━━━ RECORDS TO USE ━━━

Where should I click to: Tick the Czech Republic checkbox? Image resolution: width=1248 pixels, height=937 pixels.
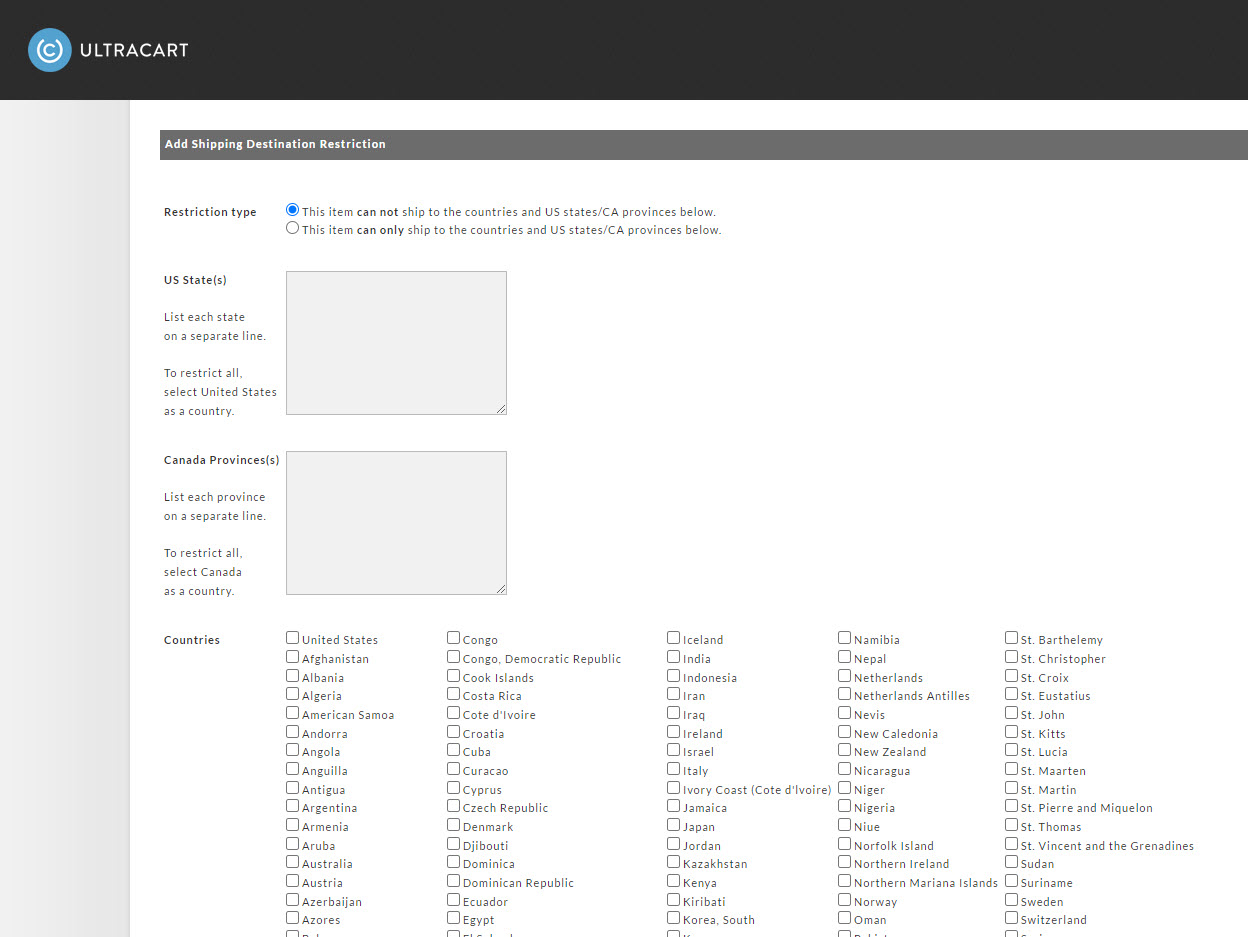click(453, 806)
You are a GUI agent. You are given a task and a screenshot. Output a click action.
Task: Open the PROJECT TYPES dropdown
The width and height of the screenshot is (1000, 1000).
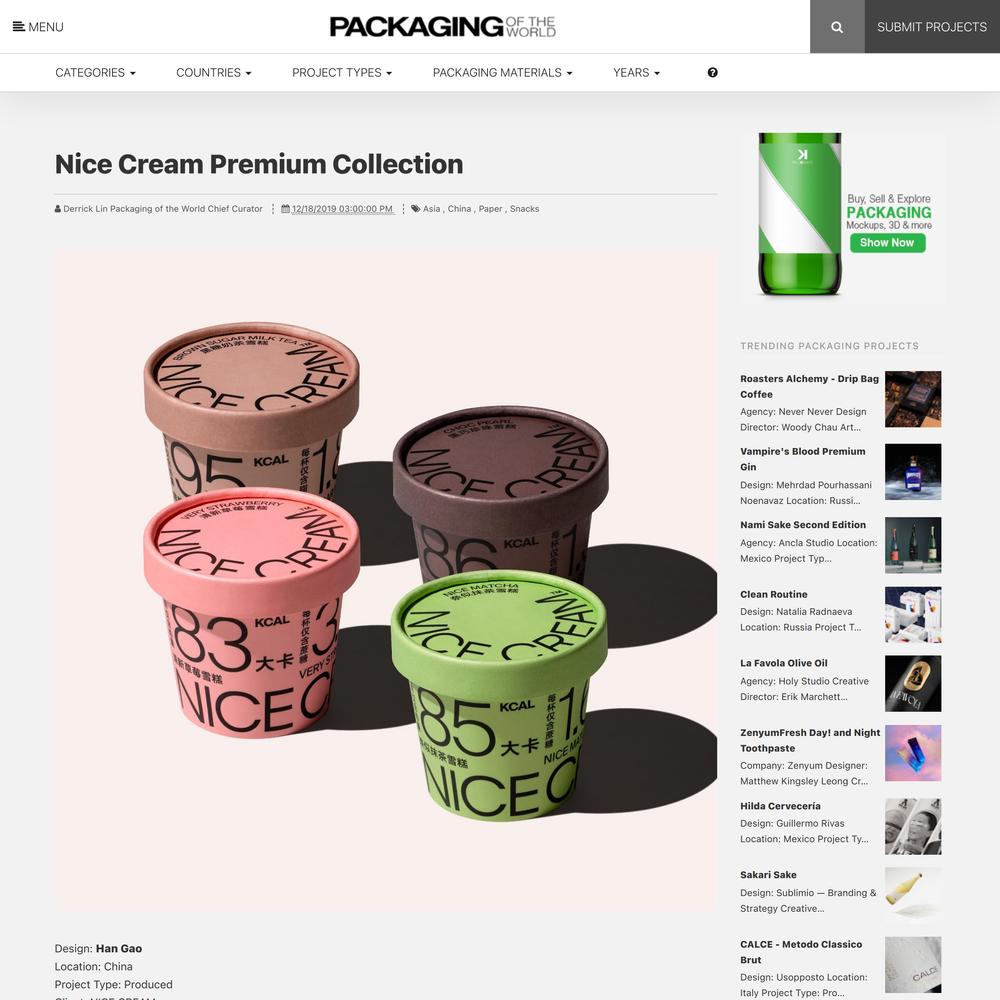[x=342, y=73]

━━━
━━━ RECORDS TO USE ━━━

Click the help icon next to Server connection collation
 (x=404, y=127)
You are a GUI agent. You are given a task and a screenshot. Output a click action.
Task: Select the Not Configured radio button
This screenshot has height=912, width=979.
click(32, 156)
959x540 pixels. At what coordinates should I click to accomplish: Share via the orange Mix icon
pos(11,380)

━━━

DIRECTIONS FOR THIS TASK — Copy only what lies between the line with "Where should I" and the line with "Task: Open the PROJECT TYPES dropdown", those two lines included, exactly as given above; pictures stay out.

TASK RESPONSE —
Where should I click to: Tick the Czech Republic checkbox? Image resolution: width=1248 pixels, height=937 pixels.
click(453, 806)
You are a GUI agent. You are given a task and a screenshot. Output a click action.
Task: Open the PROJECT TYPES dropdown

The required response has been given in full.